“Do as I say, not as I do”, and other convenient old school parenting sayings, might come in handy right about now…now that we need kids to continue wearing masks, even though many people have decided to ditch theirs.
With the recent surge in Covid cases, we find ourselves in a precarious situation as we enter the new 2021 school year. Many believe that the current state of the pandemic may be even worse and more divisive than the last year and half when we were all on the same team fighting the war: People vs. The Pandemic.
Kids of 2021 know they have rights. I doubt many of you remember the show from the 1980’s, Kids Are People Too? (I spent A LOT of time on the couch as a kid…good for you if you were actually playing outside.) Nowadays, kids are treated as people too AND, we need them to understand that even though they are “people too”, the rules for other people may be different than the rules for them…especially when the other people are vaccinated.
You may find yourself yearning for yesteryear – a time of, “Because I said so. Case closed.” It would be SO much easier if these empowered little people, growing up during a deadly health crisis, would just stop arguing and put on their freaking masks. Sigh.
And since kids learn by our example rather than by what we tell them to do without doing ourselves, be prepared to be called out by the obvious hypocrisy.
Your kids may ask why they are required to follow different rules than their grownups or older sibs. When it’s a matter of health and safety, it can feel extra exhausting to go round and round with them. These progressive little humans, raised with voices and worthiness are making life very inconvenient for us by questioning the validity of the mask rules when other people are choosing to go maskless. I think it makes sense that they might push back about following rules that many people have decided are now arbitrary.
To avoid unnecessary power struggles and mask drama, here is my guidance when it comes to navigating this issue with your kids:
The 3 Step Productive Convo with Kids About Masking Up:
1.See Their Perspective – I think I can speak for most of us when I say, we crave fairness and are incensed by injustice. Personally, I will immediately see red and become defensive when someone imposes a rule on me that they, themselves, choose not to follow. I highly doubt I’m alone on this. Our kids are no different. Therefore, begin the conversation by seeing your child’s perspective rather than attempting to parent with controlling methods or justifying why the rules only apply to them. This will allow you to work together, create a plan and diffuse potential mask drama.

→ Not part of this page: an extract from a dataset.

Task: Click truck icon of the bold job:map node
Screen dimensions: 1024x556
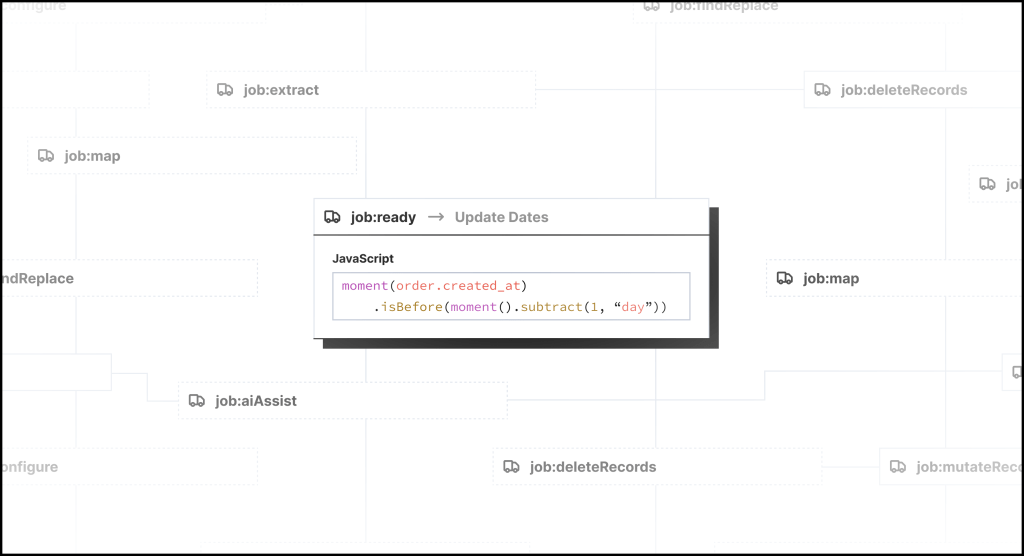Action: [x=785, y=279]
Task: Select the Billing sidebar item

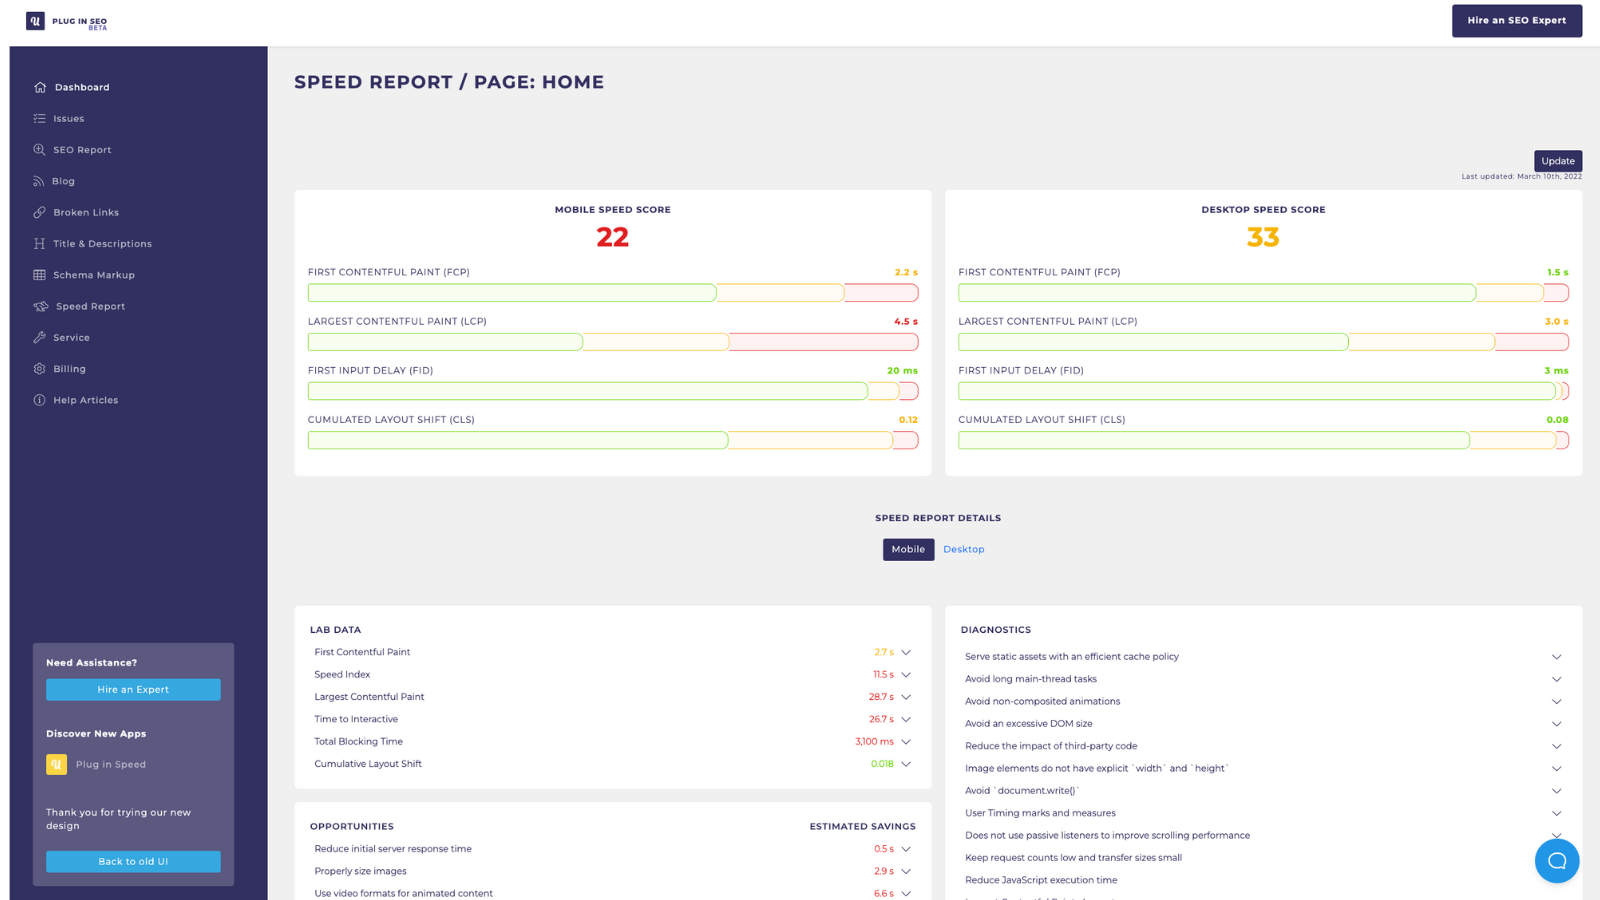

- “The different rules for kids when it comes to wearing masks doesn’t seem very fair, huh? You’re probably sick of wearing a mask and now with so many vaccinated people not wearing masks, maybe it doesn’t seem fair that kids are still required to wear uncomfortable masks? It might seem like we should all just continue wearing masks until everyone is vaccinated. Do you feel okay about wearing a mask to keep yourself safe from the virus regardless of whether other people are masked or not? What are your thoughts on this?”
2.Actively Listen – Listening and really hearing another person is one of the most loving and generous acts. All humans seek validation…we want to feel seen and know that we matter. When you actively listen to your child, they will feel connected and much more likely to problem solve rather than argue and power struggle. Active listening requires attention, presence and mirroring. This step does not involve your words of wisdom or teaching about the vaccine or mask rules. Simply listen attentively, reflect and mirror back in your tone and facial expression that you really hear their words and their message.
- “You’re sick of wearing a mask. It does feel unfair even though you understand it’s for your health. Ya, makes sense. I get it. This pandemic has gone on for way too long. You’re. Over. It.”
3.Problem Solve Together – Collaborative problem solving creates a team or “we” mentality rather than one involving “me vs. you”. Begin this step by asking “what” and “how” questions to encourage your child to be the leader on their mask plan. This will empower them to take ownership of the choice to keep themselves safe and mask up!
- “What will you do if you are in a public place and other people aren’t wearing masks?” “How can I help you remember to bring a mask before you leave the house?” “What do you think our plan should be to make sure you always have a mask available?”
“What we focus on grows”, so remember to end the conversation with hugs and “atta boys”. Letting your kids know how responsible they are for always wearing a mask, continuing to be patient during such a “less than awesome time” and keeping their bodies safe and healthy can really go a long way in building your connection and ensuring cooperative behavior.
Kids are smart and resilient and when we communicate with them in respectful ways that treat them as people too, they buy in. You got this!